Tessé fit son entrée à Turin le 13 juillet 1696. « Comme il était naturellement magnifique, » disent les Mémoires du marquis de Sourches, il avait mené avec lui trente mulets, et dix chevaux de main. Il était accompagné du marquis de Bouzols, le gendre de Croissy, gentilhomme de fort bonne maison, mais assez court d’esprit, et dont les belles perruques sont, plus d’une fois, dans les lettres de Tessé, l’objet de railleries.
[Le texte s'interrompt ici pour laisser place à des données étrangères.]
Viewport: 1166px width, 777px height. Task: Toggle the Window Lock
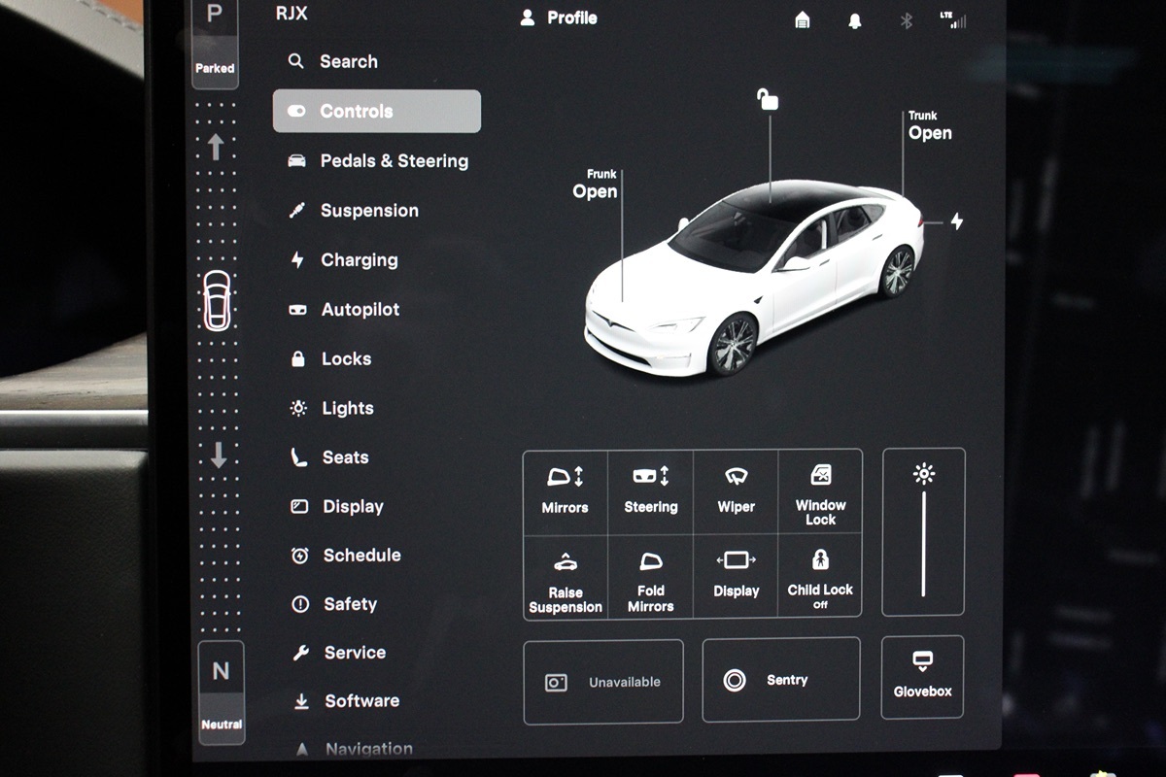[820, 491]
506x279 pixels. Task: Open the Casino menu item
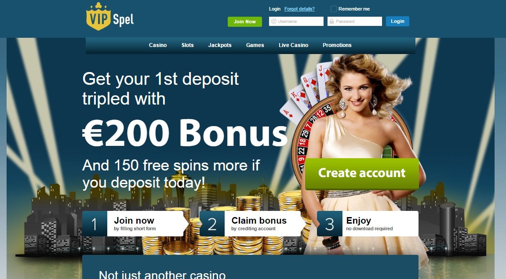tap(158, 45)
Ils devaient tous deux demeurer en otages jusqu’à la fin de la trêve ; mais, dès le lendemain de son arrivée, Tessé pouvait avec raison écrire à Louis XIV « qu’il n’était regardé par personne sur ce pied-là[1]. » En effet, il avait été reçu plutôt comme un ambassadeur porteur de propositions de paix. En Piémont, on était fatigué de la guerre. Les Allemands ne s’y étaient guère fait aimer. Tout alliés qu’ils fussent, ils n’avaient guère moins vécu aux dépens du pays que les Français, et il y avait antipathie naturelle entre les deux races. Aussi, bien que le traité déjà signé entre Louis XIV et Victor-Amédée, par l’intermédiaire de Tessé, demeurât un profond secret, l’instinct populaire ne se trompait pas en croyant que trêve signifiait paix, et l’allégresse était générale. La foule se portait sur le passage de Tessé « avec des acclamations et des témoignages de joye que quelques particuliers poussèrent jusqu’à crier à voix basse : « Vive le roy. » Il était deux heures de l’après-midi lorsqu’il mit pied à terre dans la cour du palais. La duchesse Anne était à la fenêtre, et, cachée derrière elle, la petite princesse Adélaïde regardait curieusement descendre de cheval l’homme qui se présentait au nom de son futur époux.

  1. Aff. étrang. Corresp. Turin, vol. 97. Tessé au Roi, 14 juillet 1696.